Google announces suspension of cookie collection for some Chrome users, advertising industry protests ↑
Choice to protect personal information, other web browsers are already implementing it
We need to prepare for ‘Post Cookie’, a change in marketing strategy is inevitable

Google announced that it would completely stop collecting ‘cookies’, which have been criticized for infringing on consumers’ personal information, by the end of this year. As a result, it is expected that a tectonic shift in the online advertising industry will be inevitable. This is because most advertising companies’ strategies are currently operated based on cookie information provided by browsers. Some companies are already criticizing Google’s announcement, but they seem to be rushing to come up with countermeasures.

‘Cookies’ being expelled from the web browser market

According to the Wall Street Journal (WSJ) on the 4th (local time), Google began testing to restrict website access of third-party cookies in Chrome for 1% of users of its web browser, Chrome. do. Cookies refer to data generated when a web browser user searches or accesses a website. Until now, Google has been sharing this information with online advertising companies to provide personalized advertising based on user search history.

However, as social awareness of personal information protection has strengthened, consumer protection groups have continued to raise criticism that cookies infringe on users’ personal information. In particular, it was pointed out that cookies could cause sensitive personal information, such as the user’s medical history and diagnosis records, to be provided to a third party. In relation to this, the European Union (EU) enacted the General Data Protection Regulation (GDPR) in May 2018, which requires companies and organizations to protect the data and personal information of EU citizens in relation to transactions taking place within EU member states. It was also announced.

For this reason, browser developers have been attempting to block third-party cookies for several years. Mozilla completely blocked third-party cookies in Firefox in 2019, and Apple has blocked cookies in Safari since 2020. Starting with this test, Google plans to completely block cookie collection for all Chrome users by the end of this year. The industry believes that cookies will be completely eliminated from the web browser market in the future, considering that cookie collection is blocked in browsers with high market share such as Firefox, Safari, and Chrome.

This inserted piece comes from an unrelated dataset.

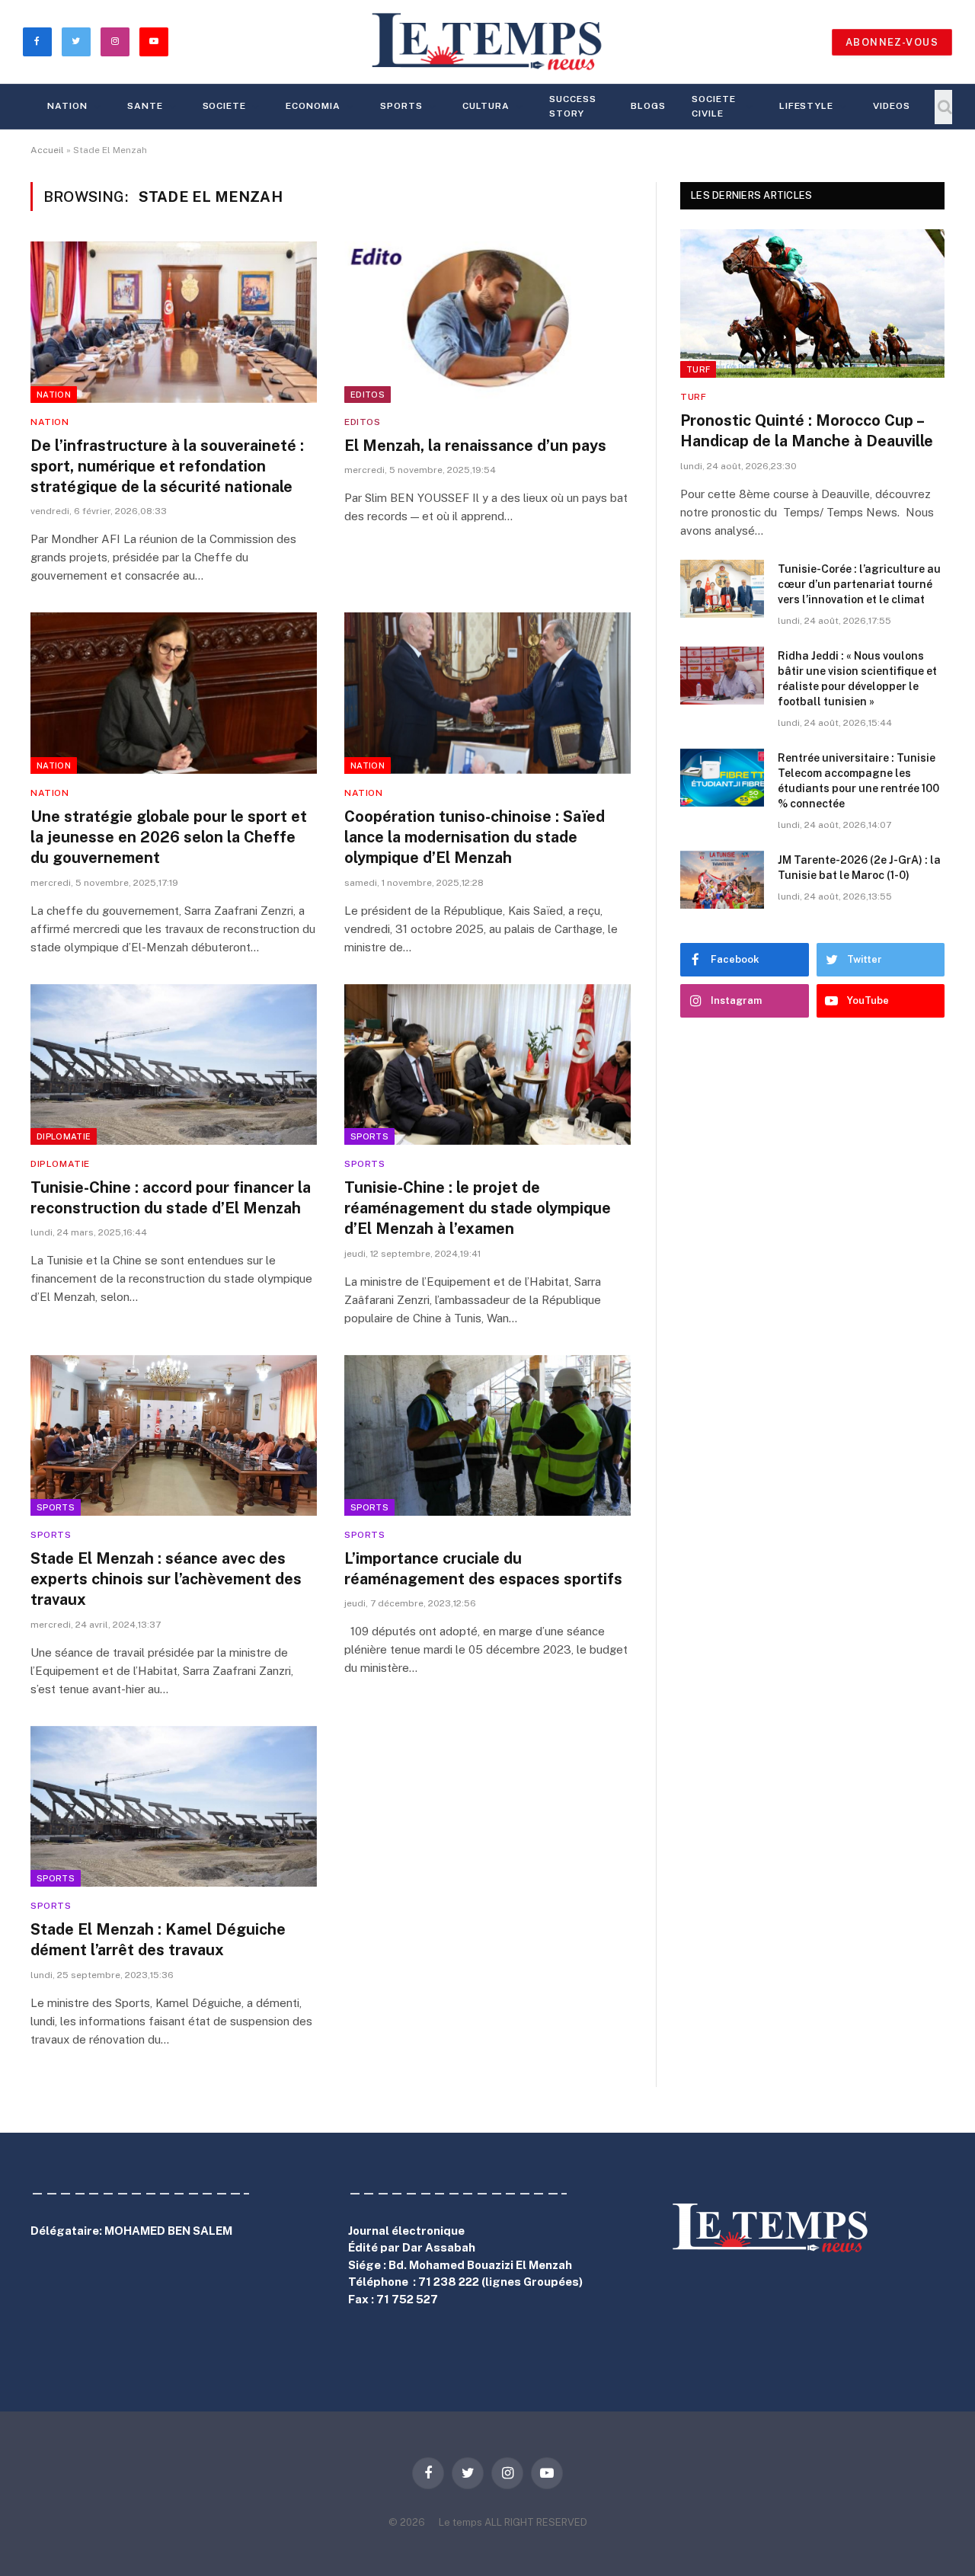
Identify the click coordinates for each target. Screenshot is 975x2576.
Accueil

‘Third-party cookies’, a key element of online advertising

Cookies are largely classified into first-party cookies and third-party cookies. First-party cookies are used by the website operator, and third-party cookies are used by external companies. The largest user of third-party cookies is the advertising industry. Marketers are identifying individual device environments, user behavior, and content consumption tendencies through third-party data, and are actively utilizing this in marketing and sales. For example, when a web browser user searches for content related to ‘diet’ and then visits another site, advertisements for diet supplements, exercise equipment, and Pilates are displayed on that site. In the industry, this is called ‘retargeting’.

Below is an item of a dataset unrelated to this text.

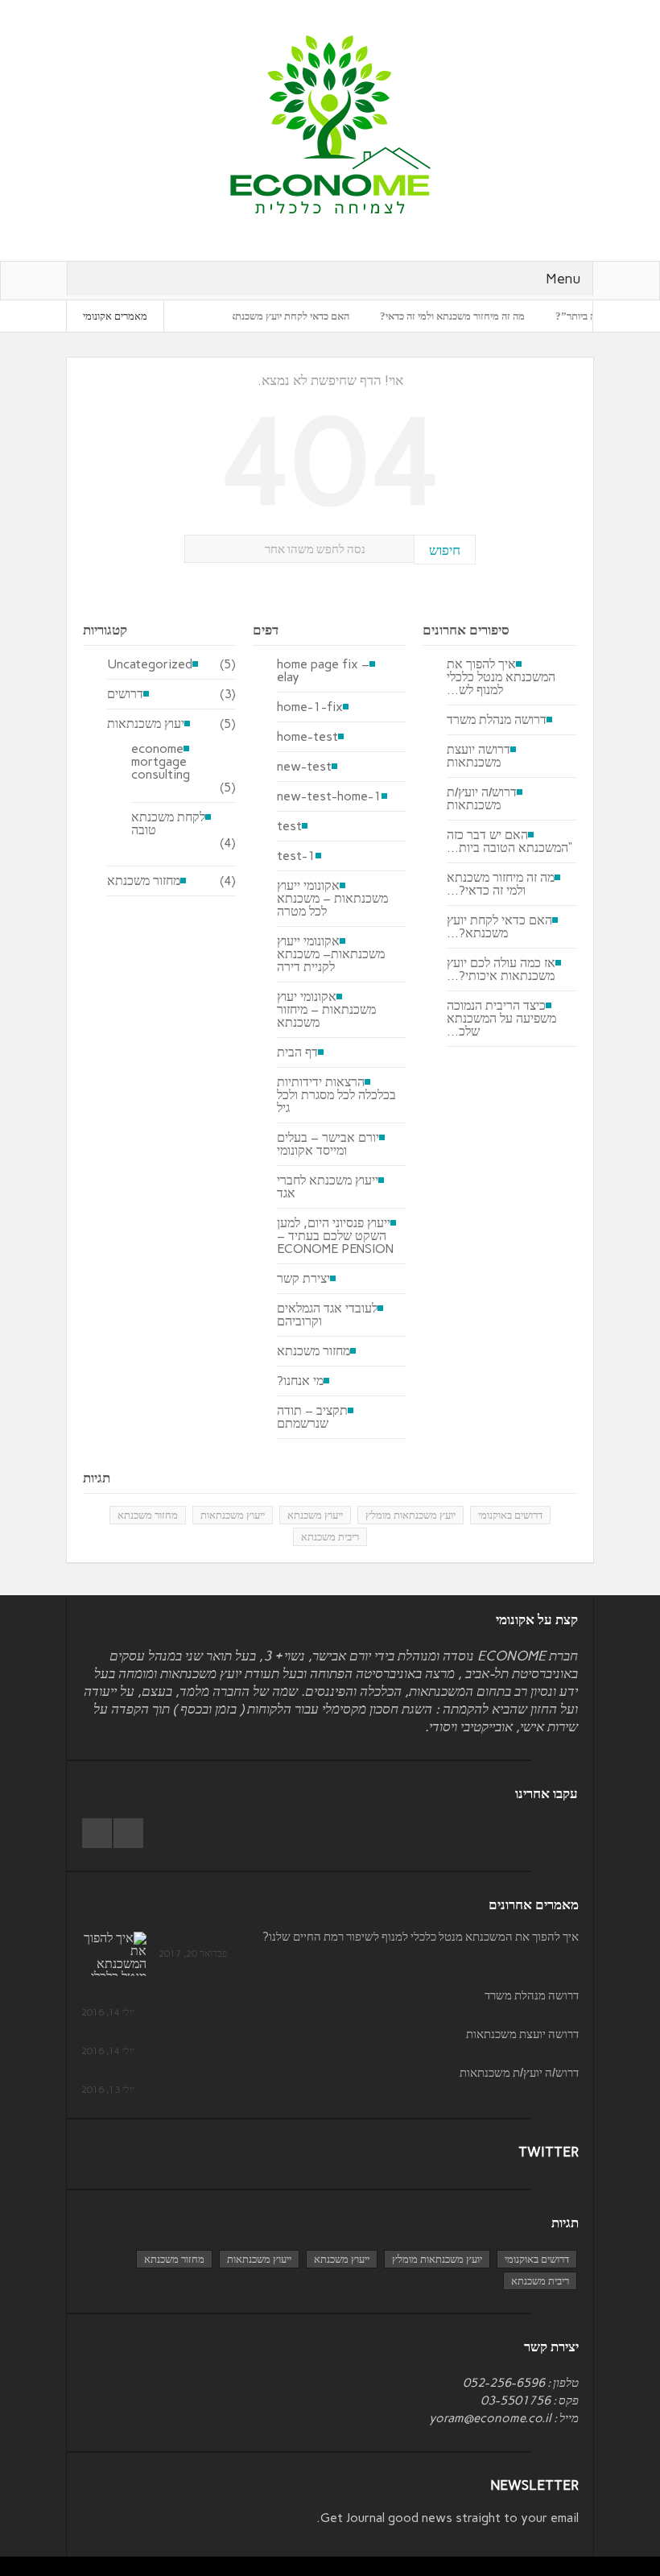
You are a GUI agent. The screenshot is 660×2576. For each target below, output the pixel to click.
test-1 (296, 856)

Currently, most marketing in the advertising industry is conducted based on retargeting. As a result, if Google restricts third-party cookies, the advertising industry will not be able to use existing retargeting techniques, making it inevitable to completely revise its marketing strategy. This is why there is so much backlash from the advertising industry. Moreover, Chrome is receiving strong criticism because its market share is overwhelmingly higher than that of Safari or Firefox. According to a recent survey by market research firm StatCounter, Chrome accounted for 65% of global Internet traffic, more than three times more than Safari, which ranked second. Regarding this, Anthony Catser, CEO of IAB Tech Lab, an interest group for the U.S. online advertising industry, said, “Google needs to give the advertising industry more time to test alternative technologies before removing cookies.” The advertising industry is completely unprepared right now. “If this continues, the fourth quarter, when Google announced a complete ban on cookie provision, will be a cruel time for the advertising industry,” he pointed out. He then strongly criticized Google’s decision, saying, “This decision is ‘horrible.’”

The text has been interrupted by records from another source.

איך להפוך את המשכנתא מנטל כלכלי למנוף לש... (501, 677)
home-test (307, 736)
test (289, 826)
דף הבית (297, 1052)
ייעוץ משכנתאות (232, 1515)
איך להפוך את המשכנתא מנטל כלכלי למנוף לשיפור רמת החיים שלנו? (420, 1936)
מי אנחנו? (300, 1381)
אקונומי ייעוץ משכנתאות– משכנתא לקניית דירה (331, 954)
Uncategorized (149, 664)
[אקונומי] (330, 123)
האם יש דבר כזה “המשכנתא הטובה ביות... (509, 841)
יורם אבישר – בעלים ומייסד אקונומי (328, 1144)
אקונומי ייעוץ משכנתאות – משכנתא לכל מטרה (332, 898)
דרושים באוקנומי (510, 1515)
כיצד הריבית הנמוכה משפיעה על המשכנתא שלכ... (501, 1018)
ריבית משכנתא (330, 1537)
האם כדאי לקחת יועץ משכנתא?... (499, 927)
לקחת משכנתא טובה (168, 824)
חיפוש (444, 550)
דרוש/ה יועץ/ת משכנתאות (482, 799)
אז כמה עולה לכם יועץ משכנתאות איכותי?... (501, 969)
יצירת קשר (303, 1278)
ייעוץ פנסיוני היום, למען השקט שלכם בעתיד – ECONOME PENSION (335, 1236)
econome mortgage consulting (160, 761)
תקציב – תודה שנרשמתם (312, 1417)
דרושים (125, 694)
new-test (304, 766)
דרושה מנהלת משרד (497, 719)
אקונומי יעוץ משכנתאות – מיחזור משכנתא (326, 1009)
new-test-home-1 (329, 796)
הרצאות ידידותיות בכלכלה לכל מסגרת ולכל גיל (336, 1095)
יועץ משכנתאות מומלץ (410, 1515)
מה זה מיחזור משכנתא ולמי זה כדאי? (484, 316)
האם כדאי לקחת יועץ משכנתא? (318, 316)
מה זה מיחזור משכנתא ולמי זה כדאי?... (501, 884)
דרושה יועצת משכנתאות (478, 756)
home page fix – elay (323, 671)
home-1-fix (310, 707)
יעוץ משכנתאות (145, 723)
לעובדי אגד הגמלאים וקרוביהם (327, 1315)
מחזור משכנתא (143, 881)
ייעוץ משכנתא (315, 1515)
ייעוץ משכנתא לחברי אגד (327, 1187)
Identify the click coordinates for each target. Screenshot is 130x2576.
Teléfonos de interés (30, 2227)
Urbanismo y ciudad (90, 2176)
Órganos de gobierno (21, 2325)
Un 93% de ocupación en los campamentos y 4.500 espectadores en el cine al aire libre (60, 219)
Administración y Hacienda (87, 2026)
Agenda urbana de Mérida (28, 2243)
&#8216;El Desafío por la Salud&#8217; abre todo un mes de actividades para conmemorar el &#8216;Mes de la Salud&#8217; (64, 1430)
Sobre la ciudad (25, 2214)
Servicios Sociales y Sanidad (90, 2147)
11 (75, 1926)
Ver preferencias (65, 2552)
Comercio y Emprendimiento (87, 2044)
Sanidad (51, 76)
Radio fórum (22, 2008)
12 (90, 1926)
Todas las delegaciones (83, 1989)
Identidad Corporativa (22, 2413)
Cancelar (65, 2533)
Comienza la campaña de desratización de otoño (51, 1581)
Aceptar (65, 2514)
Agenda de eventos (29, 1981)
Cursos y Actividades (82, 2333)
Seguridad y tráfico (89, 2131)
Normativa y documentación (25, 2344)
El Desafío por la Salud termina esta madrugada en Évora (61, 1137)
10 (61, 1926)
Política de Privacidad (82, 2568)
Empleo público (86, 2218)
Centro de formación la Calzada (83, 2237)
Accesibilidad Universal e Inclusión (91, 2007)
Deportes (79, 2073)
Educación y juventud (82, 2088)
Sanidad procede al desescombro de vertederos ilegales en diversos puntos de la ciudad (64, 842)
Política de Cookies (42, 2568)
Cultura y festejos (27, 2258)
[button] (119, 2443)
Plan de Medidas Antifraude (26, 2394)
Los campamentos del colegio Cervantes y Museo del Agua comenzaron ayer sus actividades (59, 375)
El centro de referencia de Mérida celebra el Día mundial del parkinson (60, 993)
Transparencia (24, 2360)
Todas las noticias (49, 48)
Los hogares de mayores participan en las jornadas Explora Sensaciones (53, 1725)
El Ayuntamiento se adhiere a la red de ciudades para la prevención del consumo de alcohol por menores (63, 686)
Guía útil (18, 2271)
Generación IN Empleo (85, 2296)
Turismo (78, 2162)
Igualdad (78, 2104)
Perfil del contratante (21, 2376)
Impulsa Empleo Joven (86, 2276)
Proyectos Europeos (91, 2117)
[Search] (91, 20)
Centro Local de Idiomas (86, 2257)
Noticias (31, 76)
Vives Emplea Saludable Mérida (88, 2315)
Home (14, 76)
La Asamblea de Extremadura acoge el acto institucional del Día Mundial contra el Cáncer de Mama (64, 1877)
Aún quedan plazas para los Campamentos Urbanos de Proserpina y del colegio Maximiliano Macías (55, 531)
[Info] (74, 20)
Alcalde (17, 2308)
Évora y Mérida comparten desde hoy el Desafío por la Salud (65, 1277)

Image/photo related to data analysis for marketing = Unsplash

Google has no intention of giving up, and the advertising industry is preparing measures

Despite this controversy, Google’s stance is that it will not change its policy to stop collecting and providing cookies by the end of the year. “There are thousands of companies in the online advertising industry, and they will eventually adapt and optimize to this trend,” said Google Vice President Anthony Chavez after announcing the suspension of cookie collection. “I am confident that the online advertising industry is fully capable of adapting to change.” said.

The advertising industry, which has entered the post-cookie era, appears to be busy coming up with alternatives. Some ad tech companies are working hard to introduce new advertising techniques, such as creating unique identifier (ID) information to maximize the use of first-party data. First-party data refers to the highest quality data collected through direct interactions between customers and potential customers and a company.

Google is also exploring alternatives. Currently, Google is introducing a ‘Privacy Sandbox’ beta program that restricts sharing of user data with third parties and cross-verification of IDs between sites to protect users’ personal information. The program’s advertising-related API verification is in progress by market experts, and its official launch is scheduled for the end of 2024. In addition, Google has developed ‘Performance Max (PMax)’, which scans advertisers’ websites with AI and automatically generates product keywords, headlines, descriptions, images, etc.